By EUDO CITIZENSHIP expert Gëzim Krasniqi
Five years after the declaration of independence and establishment of a separate citizenship regime, the Kosovo Assembly adopted a new law on citizenship. The law is part of a set of new and amended laws that Kosovo institutions have adopted in order to comply with the European Union (EU) legislation on citizenship, asylum, refugees and data security and protection. The new law on citizenship, which was followed by the adoption of relevant administrative instructions on acquisition and loss of citizenship, as well as on the establishment and defining of working rules of the Citizenship Appeals Commission, incorporates previous amendments of the laws affecting citizenship and at the same time introduces new provisions that reduce/eliminate statelessness (especially among children) and provide facilitated naturalisation for stateless people and refugees.
Article 2 adds the terms “member of Diaspora”, “a person with a refugee status” and “family member” to the list of terms defined in the law. Several paragraphs were added regarding acquisition of citizenship by stateless people and facilitated acquisition for refugees, thus widening the scope of the law in the context of reduction of cases of stateless persons. For instance, in the case of a child born outside Kosovo to at least one parent who is a citizen, if the child would otherwise be stateless, he/she would gain citizenship even without parents’ consent (par 2.3, art 6). Similarly, consent of foreign parents of a child born in Kosovo is not necessary for the child to acquire Kosovan citizenship in cases when the child would otherwise be stateless (par 4, art 7). Article 8 of the new law stipulates that in the case of adopted child, the child would be entitled to the rights of a natural child provided that at least one of his parents is a citizen.

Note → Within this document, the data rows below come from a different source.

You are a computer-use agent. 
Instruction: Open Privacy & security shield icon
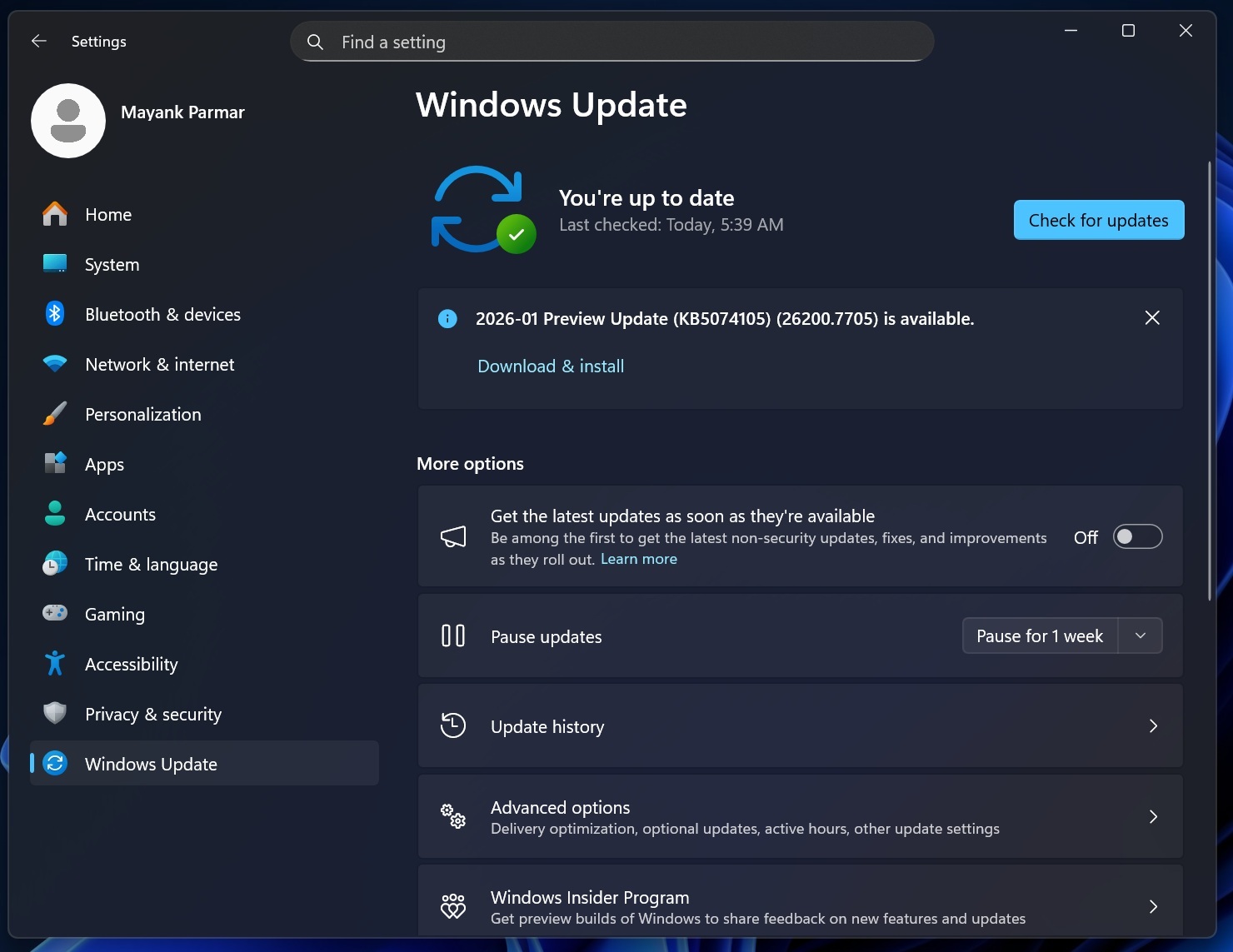coord(54,714)
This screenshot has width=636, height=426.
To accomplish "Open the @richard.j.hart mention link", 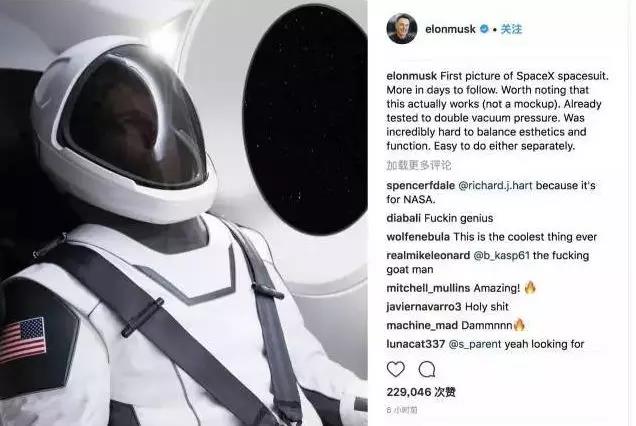I will [x=495, y=185].
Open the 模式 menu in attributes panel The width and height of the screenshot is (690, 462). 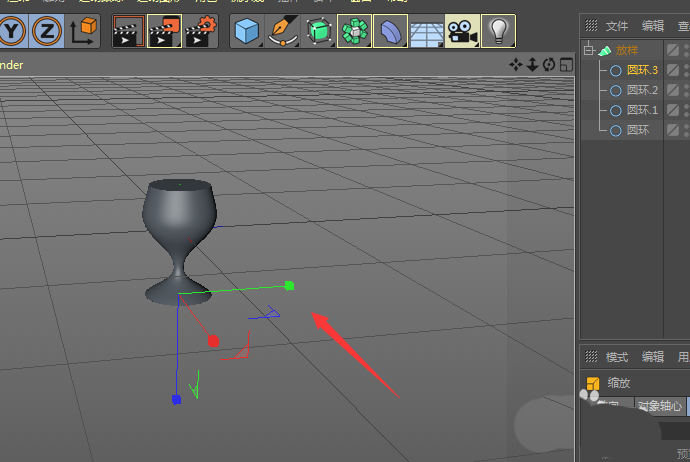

The 2011 amendments introduced new provisions on naturalisation of stateless people and their family members, and the new law makes these provisions applicable to refugees as well. According to paragraph 1 of article 15 of the new law, a stateless person or a refugee may acquire Kosovan citizenship if he/she resides in the country for five years from the day of recognition of refugee or stateless person status. This means that a stateless person or refugee needs a total of five (as opposed to eight or ten required for foreign citizens) years of residence in order to be eligible for naturalisation. The right to naturalisation is also given to children of a stateless person or refugee who fulfils the criteria for naturalisation. In cases when the child is between fourteen and eighteen years of age, his/her consent is needed. Another new provision concerns facilitated naturalisation of refugees and stateless people. Article 14 states that competent authorities should facilitate as far as possible the naturalisation of these two categories of people, both in terms of expediting procedures and reducing costs.

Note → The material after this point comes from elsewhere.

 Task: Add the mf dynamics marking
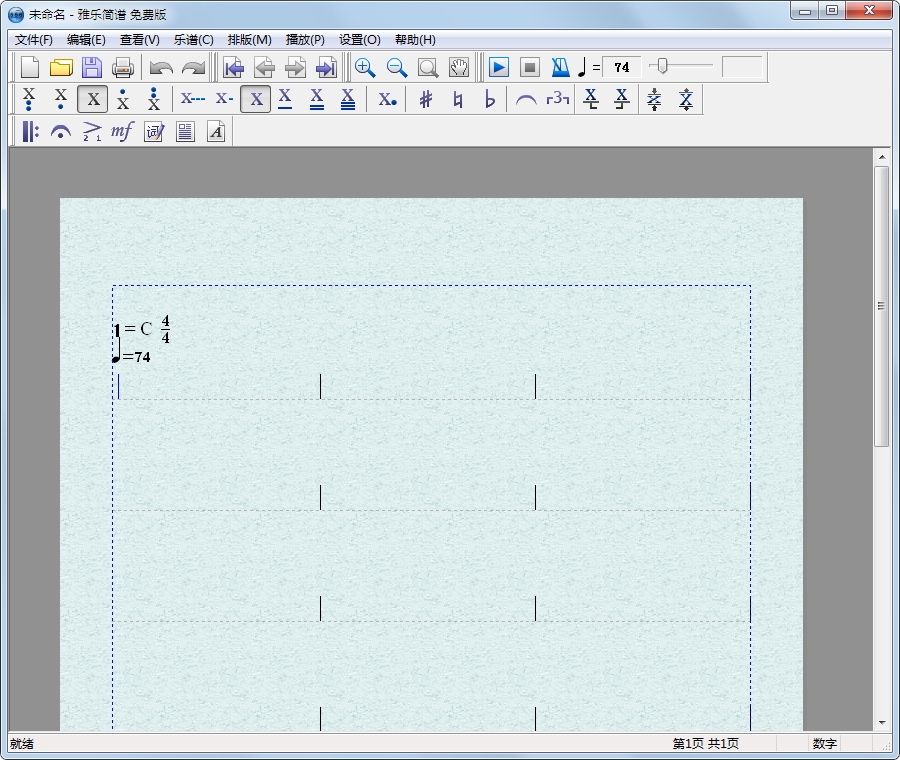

The law also introduces a new article (12) on naturalisation of the spouse of the naturalised person. The spouse of a naturalised person must have been be married for at least three years following naturalisation and have resided (i.e. hold temporary residence status) in Kosovo for at least two years. New provisions have been added which prevent spouses from acquiring citizenship in cases when marriage has been established against the Law on Family. While this provision prohibits polygamy, it also discriminates against gay people for the Law on Family defines marriage as ‘a legally registered community of two persons of different sexes’.
The new law also amends the provision on revocation of the decision on naturalisation. Par 2, art 18 prohibits the revocation of a child’s citizenship following his/her parent’s citizenship revocation in cases when the child would remain stateless. Articles 21 and 22 of the new law reinforce provisions that prevent statelessness of children and adults. In the former case, a child under 14 will lose his/her citizenship upon the request from the parents only if he/she holds another citizenship or guarantees of getting a new one. In the latter case, the authorities can revoke the decision on release from citizenship of people who were released on the bases of guarantees of getting a new citizenship when the guarantees had not been materialised within a year. The law also introduced a provision according to which citizens who were deprived of citizenship can initiate an administrative procedure before the competent court.
Last but not least, the new law adds a section on deadlines for reviewing applications and appeals (art 25). The period for reviewing of applications for acquisition and reacquisition of citizenship has been extended from 90 to 180 days.